Client Alert

Interagency Guidance on Leveraged Lending (March 2013)—A Summary of the 2014 Interagency Shared National Credit Review and Answers to the Most Frequently Asked Questions

November 11, 2014


I. Background

On March 22, 2013, the Board of Governors of the Federal Reserve Board (the “Board”), the Federal Deposit Insurance Corporation (the “FDIC”) and the Office of the Comptroller of the Currency (the “OCC”) published the “Interagency Guidance on Leveraged Financing”[1] (the “Guidance”). The Guidance focused on the leverage lending activities of banks and other financial institutions that are supervised by the Board, the FDIC and/or the OCC (collectively, the “Agencies”) and revamped the previous guidance issued by the Agencies’ in 2001.

In November 2014, the interagency Shared National Credits Program (the “SNC”) (which is governed by an interagency agreement among the Agencies) issued the “Shared National Credits Program 2014 Review”[2] (the “SNC Review”) and the “Shared National Credits Program 2014 Leveraged Loan Supplement” (the “2014 Supplement”), which examined a portfolio of leveraged loans and identified areas of weaknesses and risks in the leveraged lending arena. On November 7, 2014, the Agencies published answers to frequently asked questions to address the numerous inquiries received following the publication of the Guidance.[3]

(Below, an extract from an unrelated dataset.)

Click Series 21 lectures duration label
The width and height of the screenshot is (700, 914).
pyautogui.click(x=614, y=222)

This client alert will focus on the 2014 Supplement and the Guidance FAQ.

II. 2014 Supplement

The SNC Review examined the credit quality of syndicated loans held by U.S. banking organizations, foreign banking organizations and non-banks based on an examination of $975 billion in credit commitments (which comprised 29% of the SNC loan portfolio), using data collected between December 31, 2013 and March 31, 2014. Of this total, the 2014 “leveraged” SNC loan portfolio consisted of $767 billion in commitments across 24 industry segments, of which the SNC examined 782 leveraged loan obligors consisting of $623 billion of commitments in the 2014 Supplement, representing 81% of the 2014 “leveraged” SNC loan portfolio by dollar commitment.

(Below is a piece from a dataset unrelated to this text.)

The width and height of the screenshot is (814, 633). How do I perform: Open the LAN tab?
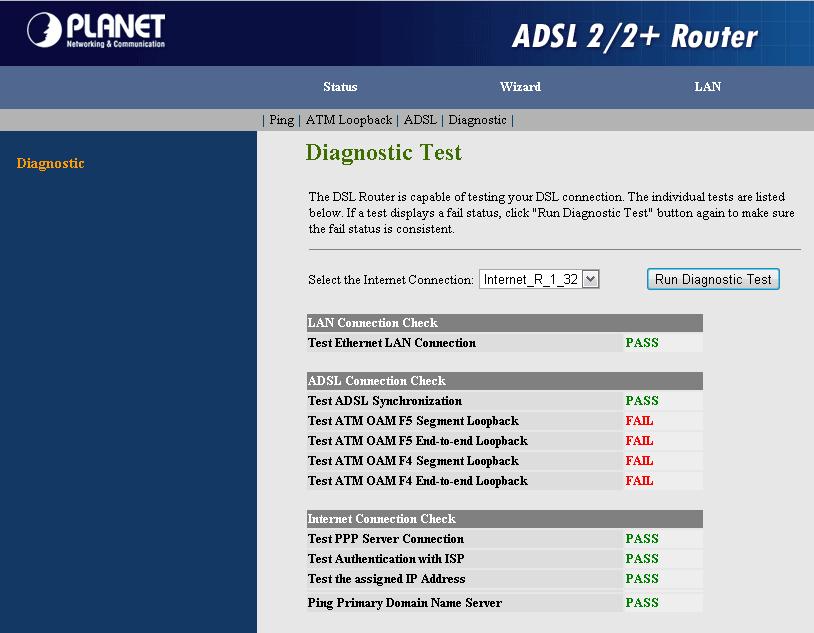click(x=707, y=87)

As set forth in the SNC Review, leveraged loans represented 72.9% of all SNC loans that rated special mention (i.e., such loans exhibit potential weaknesses that could result in further deterioration if uncorrected), 75.3% of all substandard loans, 81.6% of all doubtful loans and 83.9% of all nonaccrual loans.[4] Further, according to the SNC Review, financial institutions continue to originate large volumes of non-pass risk rated leveraged loans (i.e., loans that are not in good standing or are criticized on some way (such as special mention or worse)) at inception to either hold or distribute. As such, given the concern of these findings as they relate to the capacity of the borrower to repay the loan, the expectation of the Agencies is that all firms with leveraged loan exposure will:

  • “Establish underwriting standards to prevent the origination[5] of new non-pass credit;

  • Establish policies to enhance the credit position of non-pass borrowers seeking refinance of current credit structures;

  • Set prudent limits for leveraged transactions to highly cyclical industries that would struggle to meet obligations during a down cycle; and

  • Set prudent limits for leveraged transactions that do not result in increased cash flow for the borrower, such as dividend recapitalizations.”

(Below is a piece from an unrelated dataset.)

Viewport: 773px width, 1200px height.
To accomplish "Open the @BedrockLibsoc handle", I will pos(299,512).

With respect to the underwriting of leveraged loans, the SNC Review found that 31% of leveraged loans originated within the past year were “weak” due to being highly leveraged, lacking in financial covenants, having minimal de-leveraging capacity and/or nominal equity. In addition, the SNC discovered that some of the refinancings of non-pass loans did not result in any meaningful improvement in structure or controls as a result of such refinancing. As such, the Agencies are expecting to see future strategies that would actively seek to effect meaningful improvements in structure and controls during the refinancing of non-pass loans. Suggestions for such strategies include “implementation of new covenants or tightening of existing covenants; equity injections; line reduction; step-ups to a term loan A structure with increased amortization; the addition of collateral; restrictions on new acquisitions; or issuance of additional debt.” The 2014 Supplement notes that the Agencies do not consider reductions in pricing, extension of maturities or a decrease in bank exposure to be strategies for the achievement of successful pass ratings.

Lastly, the 2014 Supplement also focused on enterprise valuation and noted a reliance on dated valuations, weaknesses in credit analyses (including the inclusion of difficult-to-support adjustments in EBITDA calculations used to determine leverage and repayment capacity), and an overreliance on borrower/sponsor base case projections.

III. Guidance FAQ

The Guidance FAQ focused primarily on Guidance clarifications, Scope of the Guidance and the Agencies’ expectations.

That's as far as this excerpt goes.